An eerie quiet has descended over much of the 354 million square feet of real estate owned and leased by the General Services Administration (GSA). Facilities around the U.S. and its territories emptied on October 1 when the new fiscal year arrived without a budget approved by Congress. As required by law for all federal agencies, the GSA had prepared a contingency plan in anticipation of possible shutdowns that directs the orderly egress of all staff deemed “non-excepted.” After powering down their computers on October 1st, 7,732 of the GSA’s 11,821 employees headed home, along with about 800,000 colleagues from the EPA, DOE, DOJ and other agencies.
The Constitution holds that Congress retains the power of the purse: “No Money shall be drawn from the Treasury, but in Consequence of Appropriations made by Law. . . .” And as we discussed last year, this principle is enforced by the Antideficiency Act (ADA). Enacted in 1884, the ADA blocks the Executive Branch from creating a “coercive deficiency” by taking on financial obligations without funding approval from the legislature. Violations can result in civil and criminal penalties (so furloughed employees need to stay off those Blackberries). Implications of the ADA have already rattled government contractors during the sequester as addressed on this blog earlier this year. Fortunately, most leases administered by the GSA are immune from sequester-related cancellation because of the revolving Federal Buildings Fund. In a shutdown, though, the ADA has additional consequences for contractors, employees and throughout the government.
Yet some employees of the GSA and other agencies are remaining on the job. Their paychecks will be delayed, but workers specifically excepted are allowed to keep functioning under the ADA. At the GSA, 3,166 employees continue working because their compensation is provided by permanent and no-year appropriations, while 928 employees have been retained to protect human life and federal property. The remnant staff is expected to assist federal agencies in GSA-owned and -leased buildings to provide IT services, communications, lights, power, security and human safety. Facilities including parking remain open with limited services similar to “weekend mode.” Security continues to be provided by the Federal Protective Service of the Department of Homeland Security and the GSA website is available for reference, although not maintained.

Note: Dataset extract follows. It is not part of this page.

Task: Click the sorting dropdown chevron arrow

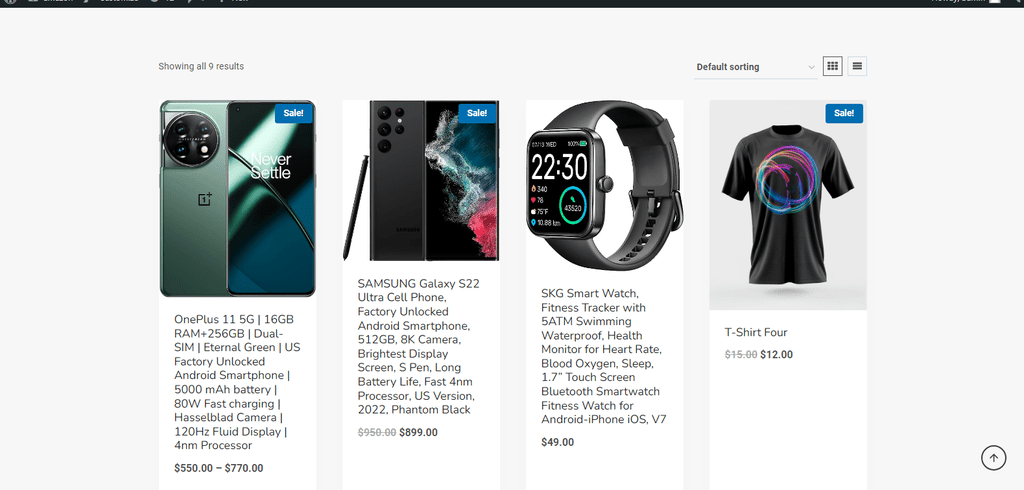Action: 811,67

The agency’s diminished crew will also strive to fulfill orders for products, services and workspace to support excepted or exempt government activities. But other orders will not be accepted, and no payments can be made to contractors for goods or services obligated after appropriations lapsed. In fact, an “Industry Partner Letter” posted by the GSA one day after the shutdown indicates the agency may drop pending solicitations and rescind some existing contracts. According to the letter, “As a consequence of the [funding] lapse, certain planned procurements may be cancelled and certain existing PBS [Public Building Service] contracts may be stopped, reduced in scope, terminated or partially terminated.” Dan Sernovitz over at the Washington Business Journal has called this notice a “red flag” to contractors in general and the commercial real estate industry in particular. GSA appears to be proclaiming a flexibility to reduce contracted commitments including purchases of goods and services. Of particular interest to our readers, existing lease contracts will not be cancelled but rent could be delayed until after the shutdown is lifted. Also, new lease contracts will be suspended until authorized under a continuing resolution or new budget.

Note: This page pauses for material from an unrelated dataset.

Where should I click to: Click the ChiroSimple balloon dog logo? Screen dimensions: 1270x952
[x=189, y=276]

If the lapse in funding drags on, the ADA will rear its head higher. Without Congressional authorization, the GSA cannot tap into the Federal Building Fund to pay obligations including rents on existing leases. As I told Dan Sernovitz, “The irony is that the money is there but GSA can’t access it.” Late fees may be accumulating before there is funding to allow retroactive payment of rents incurred during the budget dispute.
A new report from the Congressional Research Service notes that shutdowns can affect the economy before, during and after the event. The longest cessation of operations to date, from December 16, 1995 to January 6, 1996, resulted in disruptions including curtailed veterans’ services, closed parks and monuments, delayed application processing by the Bureau of Alcohol, Tobacco, Firearms and Explosives and a stoppage of disease surveillance by the Centers for Disease Control and Prevention. Notably, according to the report, $3.7 billion (over 20%) of D.C. area contracts were adversely impacted by the shutdowns. Will the current funding gap extend as long as the one in FY 1996? And how might the looming debt ceiling affect the GSA, the government, and the national economy? Like hundreds of thousands of federal workers, landlords for the GSA and the rest of the federal government must face protracted uncertainty.